Many commentators have argued that the Bush administration’s response to 9/11 was driven by fear. They were never precise about what they meant, but a number of interpretations suggested themselves. (1) That members of the public panicked and demanded that the government “do something” regardless of whether a particular action was rational. (2) That members of Congress panicked and therefore acquiesced in actions by the executive that had dubious justifications. (3) That members of the executive branch panicked and adopted measures that bore no relationship to their goals. Various unpopular measures—detentions in Guantanamo Bay, harsh interrogation techniques, even the invasion of Iraq—were blamed on either a panicky government or (more commonly) a rational government taking advantage of the public’s irrational fears to expand executive power. The theory, never fully articulated or explained, seemed to be that the executive’s thirst for power could never be slaked; its goal to expand its authority infinitely could best be accomplished when the citizenry is frightened and unable to exercise its critical faculties and thus grateful for any evidence of government action, however implausible the case that it might accomplish something of value.

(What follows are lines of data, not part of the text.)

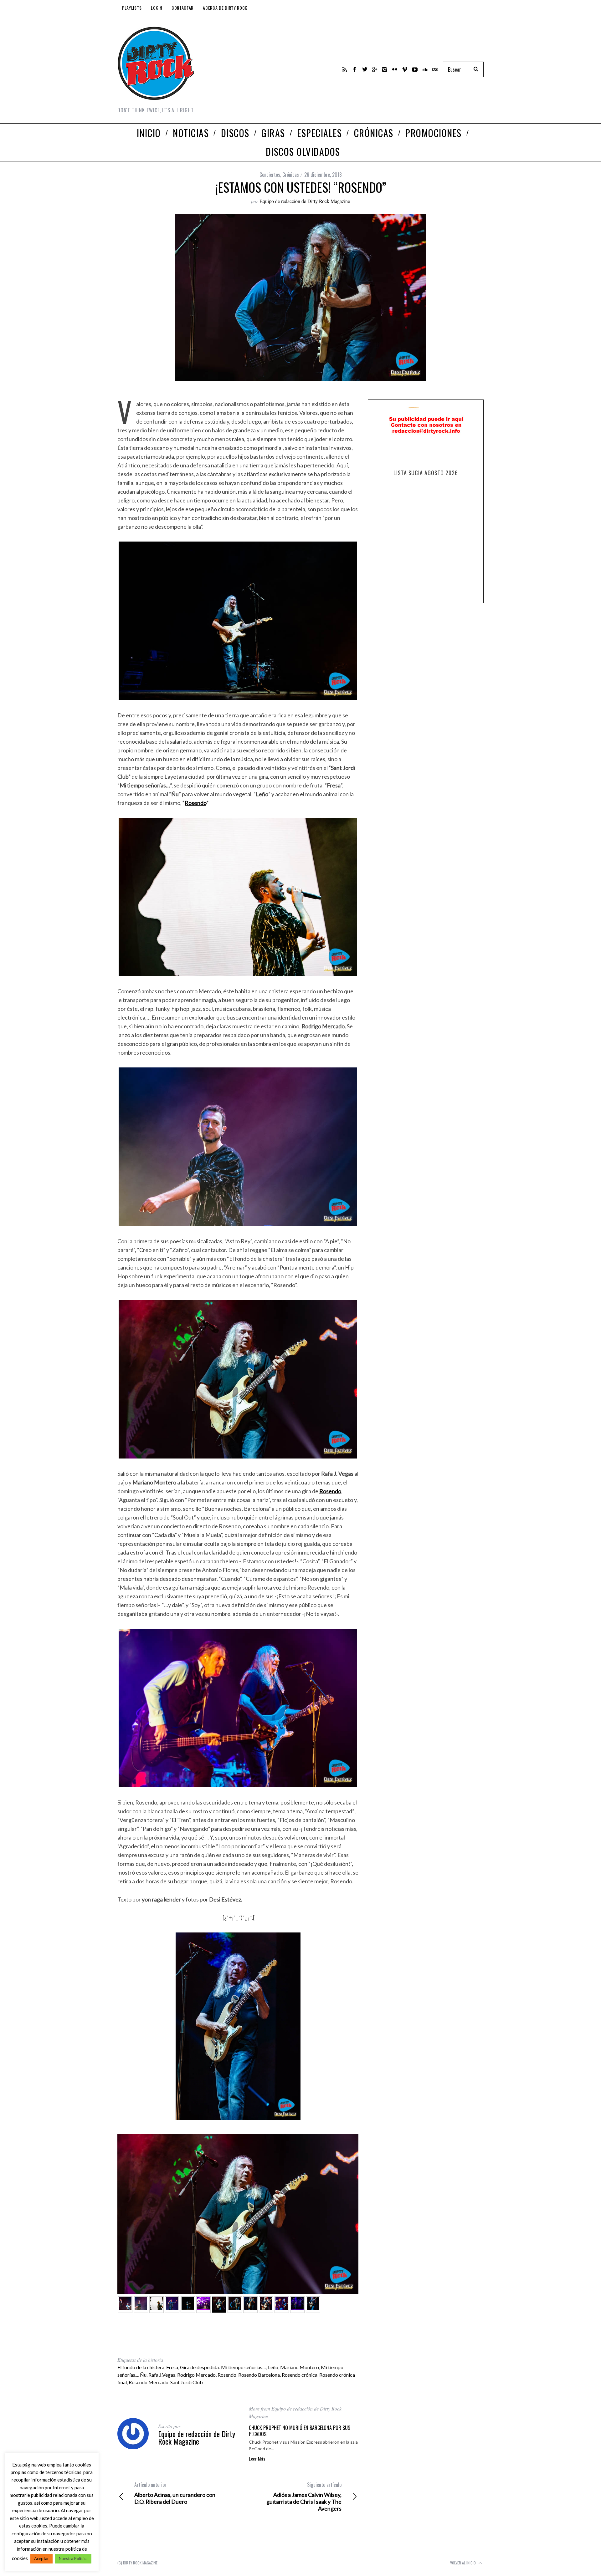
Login (156, 7)
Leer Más (257, 2458)
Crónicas (290, 174)
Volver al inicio (463, 2562)
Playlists (131, 7)
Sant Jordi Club (186, 2382)
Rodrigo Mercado (196, 2375)
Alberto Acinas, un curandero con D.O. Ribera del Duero (174, 2493)
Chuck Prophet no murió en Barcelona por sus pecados (299, 2431)
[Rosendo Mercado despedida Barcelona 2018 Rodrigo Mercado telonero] (141, 2304)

Many legal academics claimed that courts should serve as fire walls against the conflagration of fear. When the government locks someone up, the courts should realize that in many cases either government officials have panicked or are violating someone’s civil liberties merely to assure frightened citizens that something is being done. For that reason, courts should treat the government’s justifications with skepticism, and never ever trust the executive branch.

These arguments have not yet surfaced in the current crisis. The specter of fear is everywhere, not just on Wall Street. And the scale of the government’s reaction is no less than what it was after 9/11—that is what probably scares ordinary people the most. Yet no one who believes that the government exploited fears after 9/11 to strengthen its security powers is now saying that the government is exploiting financial crisis fears in order to justify taking control of credit markets. No one who thinks that government would use fear to curtail civil liberties seems to think that government would use fear to curtail economic liberties. Why not?